Today there are no wards or long, anonymous corridors at Hogewey. Each resident lives with six or seven other “housemates” in apartments that, with their brightly colored floral wallpaper and cozy sofas, look like ordinary homes. No one is bedridden, and each resident participates in daily chores like shopping and cooking to the extent that his or her illness allows. Instead of being organized by the degree of residents’ disability, homes are grouped on the basis of their occupants’ former lifestyle — a recognition that patients are individuals, with their own backgrounds and values. The “urban” (for city-dwelling professionals) and “homey” (for former stay-at-home moms) are the most popular living arrangements, but there is also one — complete with a brightly colored silk cloth on the dining table and batiks on the wall — for those who lived in the former Dutch colony Indonesia.

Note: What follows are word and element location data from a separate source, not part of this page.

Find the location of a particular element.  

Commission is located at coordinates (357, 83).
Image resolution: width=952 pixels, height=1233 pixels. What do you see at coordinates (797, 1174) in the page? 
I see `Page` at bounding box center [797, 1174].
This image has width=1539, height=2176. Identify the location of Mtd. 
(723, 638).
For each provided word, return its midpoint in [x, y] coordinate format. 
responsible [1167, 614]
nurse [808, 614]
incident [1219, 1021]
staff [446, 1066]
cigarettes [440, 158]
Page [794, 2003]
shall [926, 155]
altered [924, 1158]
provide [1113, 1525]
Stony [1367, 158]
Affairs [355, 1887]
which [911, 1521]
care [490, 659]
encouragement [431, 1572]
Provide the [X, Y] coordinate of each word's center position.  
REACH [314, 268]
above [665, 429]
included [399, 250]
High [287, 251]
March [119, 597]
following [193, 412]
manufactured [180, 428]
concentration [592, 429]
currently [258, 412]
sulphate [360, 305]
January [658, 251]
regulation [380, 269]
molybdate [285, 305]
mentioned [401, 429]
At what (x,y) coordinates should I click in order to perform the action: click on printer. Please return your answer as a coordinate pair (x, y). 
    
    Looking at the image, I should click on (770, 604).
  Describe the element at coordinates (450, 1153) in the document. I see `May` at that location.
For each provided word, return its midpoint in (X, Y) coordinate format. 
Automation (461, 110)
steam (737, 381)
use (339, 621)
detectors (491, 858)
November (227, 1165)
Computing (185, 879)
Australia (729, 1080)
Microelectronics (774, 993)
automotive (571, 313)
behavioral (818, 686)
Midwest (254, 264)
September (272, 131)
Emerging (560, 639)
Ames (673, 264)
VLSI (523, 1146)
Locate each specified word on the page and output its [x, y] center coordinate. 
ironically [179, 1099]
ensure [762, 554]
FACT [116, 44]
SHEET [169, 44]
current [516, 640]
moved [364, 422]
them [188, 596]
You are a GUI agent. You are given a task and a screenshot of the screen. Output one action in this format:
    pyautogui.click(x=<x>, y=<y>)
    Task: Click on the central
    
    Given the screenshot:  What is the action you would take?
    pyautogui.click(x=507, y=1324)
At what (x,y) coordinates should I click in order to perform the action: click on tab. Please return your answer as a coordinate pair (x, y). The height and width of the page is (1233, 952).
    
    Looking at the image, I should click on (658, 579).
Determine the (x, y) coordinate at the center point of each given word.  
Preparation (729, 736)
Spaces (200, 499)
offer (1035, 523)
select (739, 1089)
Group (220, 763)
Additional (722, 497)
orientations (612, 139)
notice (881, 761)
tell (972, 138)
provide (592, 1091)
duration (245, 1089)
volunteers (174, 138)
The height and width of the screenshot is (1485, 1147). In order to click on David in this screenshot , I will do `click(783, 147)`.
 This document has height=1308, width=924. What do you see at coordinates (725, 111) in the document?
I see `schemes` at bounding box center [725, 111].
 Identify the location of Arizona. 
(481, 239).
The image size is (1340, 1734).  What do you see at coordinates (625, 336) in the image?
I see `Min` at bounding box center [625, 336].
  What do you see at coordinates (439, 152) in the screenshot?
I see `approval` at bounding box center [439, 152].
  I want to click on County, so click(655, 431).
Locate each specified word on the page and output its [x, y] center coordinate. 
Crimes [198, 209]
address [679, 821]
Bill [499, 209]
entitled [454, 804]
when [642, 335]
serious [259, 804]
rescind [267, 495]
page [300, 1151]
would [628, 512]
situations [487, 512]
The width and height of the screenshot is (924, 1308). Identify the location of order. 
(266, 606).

Does this new form of care really help dementia sufferers? Hogewey, which reopened in its new, enlightened form in December 2009, provides only anecdotal evidence so far — including early statistics suggesting that residents there tend to live longer than in other nursing homes, despite the fact that they enter with dementia that is already quite advanced. But Elly Goedhart, whose mother lives at Hogewey, is in no doubt about its positive effects. “As long as there’s no wonder pill for Alzheimer’s, Hogewey is the next best thing,” the Amsterdam resident says. During the eight years after her mother Gerardina Witteveen first received a diagnosis of Alzheimer’s, she watched as Witteveen began forgetting dates and names and then gradually became unable to recognize her family. Today, Witteveen cannot take care of herself or even speak. But Goedhart is convinced her mom is as happy as she could be at Hogewey. Witteveen still occasionally buys fruit and cookies at the grocery store, and she enjoys going outside every day.
It is, admittedly, a limited solution, and like most of us, Goedhart (who is in her 50s) holds out hope that a cure for Alzheimer’s will be found before she gets to the age when it most commonly strikes. “It’s still a terrible disease,” she says, as she sits at Hogewey’s outdoor café on an unusually warm January day. “But this place makes me a little less scared of it.”